[start]

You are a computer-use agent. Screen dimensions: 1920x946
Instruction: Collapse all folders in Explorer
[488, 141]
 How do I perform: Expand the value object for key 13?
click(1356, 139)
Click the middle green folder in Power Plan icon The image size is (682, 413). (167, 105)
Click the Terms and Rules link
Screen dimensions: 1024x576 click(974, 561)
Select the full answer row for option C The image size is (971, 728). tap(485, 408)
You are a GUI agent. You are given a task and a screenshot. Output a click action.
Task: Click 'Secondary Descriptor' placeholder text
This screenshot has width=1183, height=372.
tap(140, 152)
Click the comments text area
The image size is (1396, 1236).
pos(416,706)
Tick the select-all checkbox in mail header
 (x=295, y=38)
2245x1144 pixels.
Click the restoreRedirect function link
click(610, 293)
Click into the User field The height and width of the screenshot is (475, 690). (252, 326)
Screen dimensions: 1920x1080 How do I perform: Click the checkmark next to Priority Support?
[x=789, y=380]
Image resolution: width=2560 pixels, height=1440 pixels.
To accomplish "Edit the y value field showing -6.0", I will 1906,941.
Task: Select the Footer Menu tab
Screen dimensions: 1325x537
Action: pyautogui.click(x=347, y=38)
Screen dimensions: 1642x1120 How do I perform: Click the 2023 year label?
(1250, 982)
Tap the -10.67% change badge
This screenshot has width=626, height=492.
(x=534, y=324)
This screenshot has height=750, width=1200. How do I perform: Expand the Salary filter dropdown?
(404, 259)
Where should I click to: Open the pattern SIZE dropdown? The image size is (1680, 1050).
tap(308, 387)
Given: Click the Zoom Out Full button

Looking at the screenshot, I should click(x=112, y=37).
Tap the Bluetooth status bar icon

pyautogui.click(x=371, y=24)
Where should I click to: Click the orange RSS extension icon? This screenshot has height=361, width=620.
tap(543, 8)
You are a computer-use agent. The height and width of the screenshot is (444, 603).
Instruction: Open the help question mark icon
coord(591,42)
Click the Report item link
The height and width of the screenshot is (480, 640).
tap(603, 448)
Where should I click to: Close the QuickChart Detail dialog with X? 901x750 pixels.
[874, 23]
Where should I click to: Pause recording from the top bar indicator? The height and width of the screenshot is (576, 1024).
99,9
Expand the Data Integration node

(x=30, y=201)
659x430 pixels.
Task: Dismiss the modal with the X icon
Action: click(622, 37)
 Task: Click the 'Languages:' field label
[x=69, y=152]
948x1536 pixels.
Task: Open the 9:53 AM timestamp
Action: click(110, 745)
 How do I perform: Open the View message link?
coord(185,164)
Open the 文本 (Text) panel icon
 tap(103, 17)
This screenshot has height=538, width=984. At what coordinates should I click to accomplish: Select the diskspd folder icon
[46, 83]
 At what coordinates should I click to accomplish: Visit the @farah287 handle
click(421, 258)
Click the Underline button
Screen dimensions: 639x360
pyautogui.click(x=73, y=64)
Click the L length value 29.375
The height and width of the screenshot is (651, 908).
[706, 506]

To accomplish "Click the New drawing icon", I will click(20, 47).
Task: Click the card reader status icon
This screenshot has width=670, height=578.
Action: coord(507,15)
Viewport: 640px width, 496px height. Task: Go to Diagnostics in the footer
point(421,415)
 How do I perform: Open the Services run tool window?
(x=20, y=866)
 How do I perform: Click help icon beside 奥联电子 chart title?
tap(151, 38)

[end]

Extract every line of the items above that contains the string "Expand", matching case exactly.

### [Answer to this problem]
 How do I perform: Expand the value object for key 13?
This screenshot has height=750, width=1200. How do I perform: Expand the Salary filter dropdown?
Expand the Data Integration node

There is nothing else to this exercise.